What you need to do: For each line below, print it again exactly as shown.

Data for analysis:
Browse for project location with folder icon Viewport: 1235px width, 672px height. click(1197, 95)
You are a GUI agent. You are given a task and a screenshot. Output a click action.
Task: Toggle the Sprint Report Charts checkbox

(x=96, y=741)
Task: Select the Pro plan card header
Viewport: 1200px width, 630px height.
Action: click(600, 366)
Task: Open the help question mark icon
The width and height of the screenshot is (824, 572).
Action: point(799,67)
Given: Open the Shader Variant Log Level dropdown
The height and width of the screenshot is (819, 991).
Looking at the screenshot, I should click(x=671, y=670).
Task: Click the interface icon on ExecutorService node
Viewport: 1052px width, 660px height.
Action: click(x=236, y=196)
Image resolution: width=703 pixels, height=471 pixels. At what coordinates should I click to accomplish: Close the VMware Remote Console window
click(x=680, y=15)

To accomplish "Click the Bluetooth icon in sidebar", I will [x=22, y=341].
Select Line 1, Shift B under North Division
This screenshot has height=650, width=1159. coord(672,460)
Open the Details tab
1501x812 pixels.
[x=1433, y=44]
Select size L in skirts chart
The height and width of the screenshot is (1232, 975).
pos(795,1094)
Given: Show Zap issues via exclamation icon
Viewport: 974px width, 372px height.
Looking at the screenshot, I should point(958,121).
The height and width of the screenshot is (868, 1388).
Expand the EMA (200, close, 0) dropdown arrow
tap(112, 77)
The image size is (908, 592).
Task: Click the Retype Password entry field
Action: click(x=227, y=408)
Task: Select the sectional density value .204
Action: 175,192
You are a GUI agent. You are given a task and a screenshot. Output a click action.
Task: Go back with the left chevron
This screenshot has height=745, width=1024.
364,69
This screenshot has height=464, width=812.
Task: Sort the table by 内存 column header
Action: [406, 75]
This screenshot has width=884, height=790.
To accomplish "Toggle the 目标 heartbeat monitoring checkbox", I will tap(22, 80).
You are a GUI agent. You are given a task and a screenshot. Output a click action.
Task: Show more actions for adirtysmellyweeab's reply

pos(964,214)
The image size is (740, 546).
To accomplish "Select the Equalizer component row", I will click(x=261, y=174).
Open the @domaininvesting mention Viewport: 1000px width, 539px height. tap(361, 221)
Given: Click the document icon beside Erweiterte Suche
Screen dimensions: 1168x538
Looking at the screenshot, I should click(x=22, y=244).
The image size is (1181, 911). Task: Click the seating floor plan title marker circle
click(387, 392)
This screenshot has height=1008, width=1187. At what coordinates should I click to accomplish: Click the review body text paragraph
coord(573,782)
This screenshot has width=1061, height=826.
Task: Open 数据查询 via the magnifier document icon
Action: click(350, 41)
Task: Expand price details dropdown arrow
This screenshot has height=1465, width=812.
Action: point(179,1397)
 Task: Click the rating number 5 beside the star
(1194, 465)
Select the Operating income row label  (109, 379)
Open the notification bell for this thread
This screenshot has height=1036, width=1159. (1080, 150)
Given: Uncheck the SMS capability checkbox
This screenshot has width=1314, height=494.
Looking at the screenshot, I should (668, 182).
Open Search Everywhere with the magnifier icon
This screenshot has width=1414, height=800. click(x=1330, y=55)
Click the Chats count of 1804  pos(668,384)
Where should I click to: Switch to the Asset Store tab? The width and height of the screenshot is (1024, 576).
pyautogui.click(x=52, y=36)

Answer box:
Browse for project location with folder icon Viewport: 1235px width, 672px height. click(1197, 95)
You are a GUI agent. You are given a task and a screenshot. Output a click action.
Task: Toggle the Sprint Report Charts checkbox

(x=96, y=741)
Task: Select the Pro plan card header
Viewport: 1200px width, 630px height.
Action: click(600, 366)
Task: Open the help question mark icon
The width and height of the screenshot is (824, 572).
Action: point(799,67)
Given: Open the Shader Variant Log Level dropdown
The height and width of the screenshot is (819, 991).
Looking at the screenshot, I should click(x=671, y=670).
Task: Click the interface icon on ExecutorService node
Viewport: 1052px width, 660px height.
Action: click(x=236, y=196)
Image resolution: width=703 pixels, height=471 pixels. At what coordinates should I click to accomplish: Close the VMware Remote Console window
click(x=680, y=15)

To accomplish "Click the Bluetooth icon in sidebar", I will [x=22, y=341].
Select Line 1, Shift B under North Division
This screenshot has height=650, width=1159. coord(672,460)
Open the Details tab
1501x812 pixels.
[x=1433, y=44]
Select size L in skirts chart
The height and width of the screenshot is (1232, 975).
pos(795,1094)
Given: Show Zap issues via exclamation icon
Viewport: 974px width, 372px height.
Looking at the screenshot, I should point(958,121).
The height and width of the screenshot is (868, 1388).
Expand the EMA (200, close, 0) dropdown arrow
tap(112, 77)
The image size is (908, 592).
Task: Click the Retype Password entry field
Action: click(x=227, y=408)
Task: Select the sectional density value .204
Action: 175,192
You are a GUI agent. You are given a task and a screenshot. Output a click action.
Task: Go back with the left chevron
This screenshot has height=745, width=1024.
364,69
This screenshot has height=464, width=812.
Task: Sort the table by 内存 column header
Action: [406, 75]
This screenshot has width=884, height=790.
To accomplish "Toggle the 目标 heartbeat monitoring checkbox", I will tap(22, 80).
You are a GUI agent. You are given a task and a screenshot. Output a click action.
Task: Show more actions for adirtysmellyweeab's reply

pos(964,214)
The image size is (740, 546).
To accomplish "Select the Equalizer component row", I will click(x=261, y=174).
Open the @domaininvesting mention Viewport: 1000px width, 539px height. tap(361, 221)
Given: Click the document icon beside Erweiterte Suche
Screen dimensions: 1168x538
Looking at the screenshot, I should click(x=22, y=244).
The image size is (1181, 911). Task: Click the seating floor plan title marker circle
click(387, 392)
This screenshot has height=1008, width=1187. At what coordinates should I click to accomplish: Click the review body text paragraph
coord(573,782)
This screenshot has width=1061, height=826.
Task: Open 数据查询 via the magnifier document icon
Action: click(350, 41)
Task: Expand price details dropdown arrow
This screenshot has height=1465, width=812.
Action: point(179,1397)
 Task: Click the rating number 5 beside the star
(1194, 465)
Select the Operating income row label  (109, 379)
Open the notification bell for this thread
This screenshot has height=1036, width=1159. (1080, 150)
Given: Uncheck the SMS capability checkbox
This screenshot has width=1314, height=494.
Looking at the screenshot, I should (668, 182).
Open Search Everywhere with the magnifier icon
This screenshot has width=1414, height=800. click(x=1330, y=55)
Click the Chats count of 1804  pos(668,384)
Where should I click to: Switch to the Asset Store tab? The width and height of the screenshot is (1024, 576).
pyautogui.click(x=52, y=36)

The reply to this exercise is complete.